ORDERED that the judgment is affirmed.

The defendant's warrantless arrest inside a house was justified under the exigent circumstances exception to the Payton rule (see Payton v. New York, 445 U.S. 573, 100 S.Ct. 1371, 63 L.Ed.2d 639;  People v. Scott, 6 A.D.3d 465, 774 N.Y.S.2d 349).

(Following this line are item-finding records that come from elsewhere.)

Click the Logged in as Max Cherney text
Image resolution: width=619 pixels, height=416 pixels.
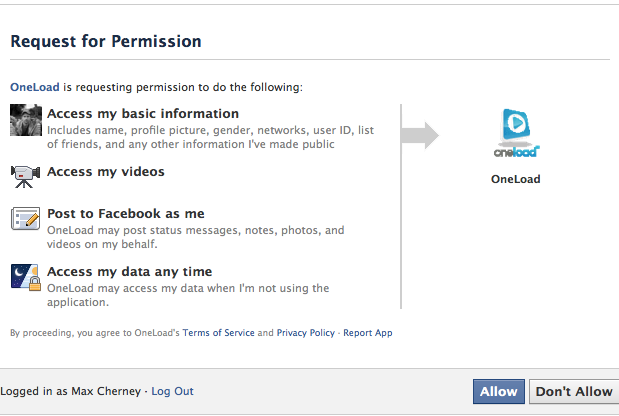(x=71, y=391)
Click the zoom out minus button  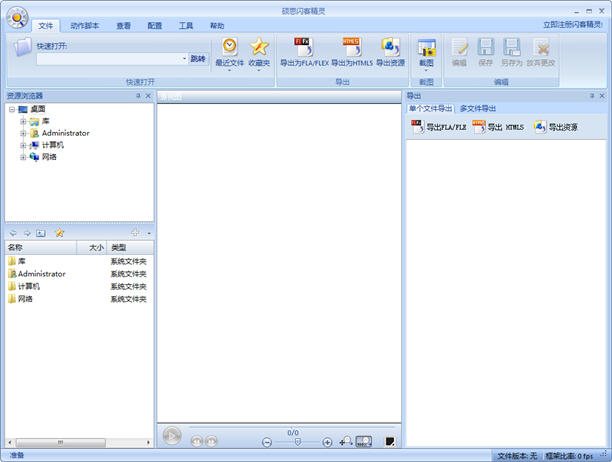click(267, 442)
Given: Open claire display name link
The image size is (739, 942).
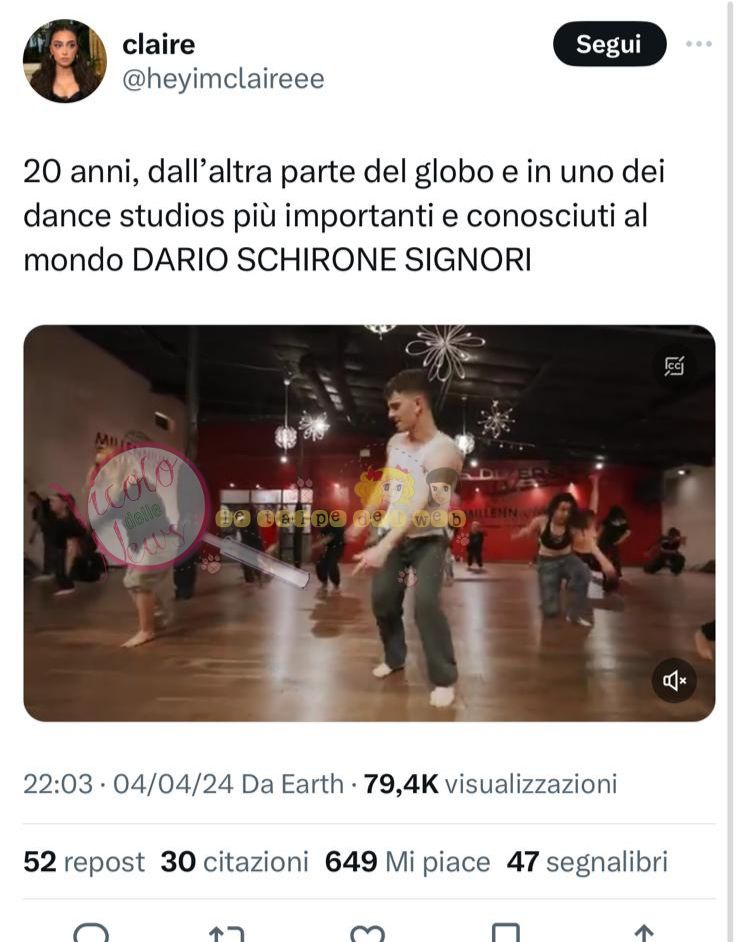Looking at the screenshot, I should tap(159, 44).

 To the extent that the defendant argues that the evidence was legally insufficient to establish his guilt of criminal possession of a weapon in the second degree and criminal possession of a weapon in the third degree, the issue is unpreserved for appellate review, since the defense counsel made only a general motion to dismiss at the close of the People's case (see CPL 470.05[2];  People v. Gray, 86 N.Y.2d 10, 19, 629 N.Y.S.2d 173, 652 N.E.2d 919;  People v. Anthony, 21 A.D.3d 903, 903-904, 800 N.Y.S.2d 625). In any event, viewing the evidence in the light most favorable to the prosecution (see People v. Contes, 60 N.Y.2d 620, 621, 467 N.Y.S.2d 349, 454 N.E.2d 932), we find that it was legally sufficient to establish the defendant's guilt beyond a reasonable doubt (see People v. Gonzalez, 193 A.D.2d 360, 361, 597 N.Y.S.2d 44).   Moreover, upon the exercise of our factual review power (see CPL 470.15[5] ), we are satisfied that the verdict of guilt was not against the weight of the evidence (see People v. Romero, 7 N.Y.3d 633, 826 N.Y.S.2d 163, 859 N.E.2d 902).

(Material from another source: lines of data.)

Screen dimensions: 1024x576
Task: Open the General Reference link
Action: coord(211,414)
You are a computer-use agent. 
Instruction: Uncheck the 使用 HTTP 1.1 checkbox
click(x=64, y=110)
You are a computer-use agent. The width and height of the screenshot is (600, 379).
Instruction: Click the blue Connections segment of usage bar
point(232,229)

 The failure to raise an objection to the remarks made by the prosecutor on summation renders the defendant's claim that he was denied his right to a fair trial unpreserved for appellate review (see CPL 470.05[2];  People v. Garner, 27 A.D.3d 764, 815 N.Y.S.2d 614).   In any event, the comments alleged to be inflammatory and prejudicial were all either fair comment on the evidence (see People v. Ashwal, 39 N.Y.2d 105, 383 N.Y.S.2d 204, 347 N.E.2d 564), responsive to arguments and theories presented in the defense summation (see People v. Galloway, 54 N.Y.2d 396, 446 N.Y.S.2d 9, 430 N.E.2d 885), or harmless in light of the overwhelming evidence of the defendant's guilt (see People v. Crimmins, 36 N.Y.2d 230, 241, 367 N.Y.S.2d 213, 326 N.E.2d 787).

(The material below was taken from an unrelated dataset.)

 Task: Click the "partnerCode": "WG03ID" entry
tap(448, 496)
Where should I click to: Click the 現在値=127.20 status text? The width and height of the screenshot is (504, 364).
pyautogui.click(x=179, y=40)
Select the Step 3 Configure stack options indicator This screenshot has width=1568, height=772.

 The failure to either request specific instructions with regard to a jury charge or to timely object to the charge as given renders the defendant's claim that he was denied his right to a fair trial as a result of the court's instruction unpreserved for appellate review (see CPL 470.05[2];  People v. Edwards, 292 A.D.2d 393, 394, 738 N.Y.S.2d 687).   In any event, when considered as a whole, the charge sufficiently conveyed the correct standard (see People v. Fields, 87 N.Y.2d 821, 823, 637 N.Y.S.2d 355, 660 N.E.2d 1134).

The defendant's claim that he was denied the effective assistance of counsel is without merit (see People v. Benevento, 91 N.Y.2d 708, 713, 674 N.Y.S.2d 629, 697 N.E.2d 584).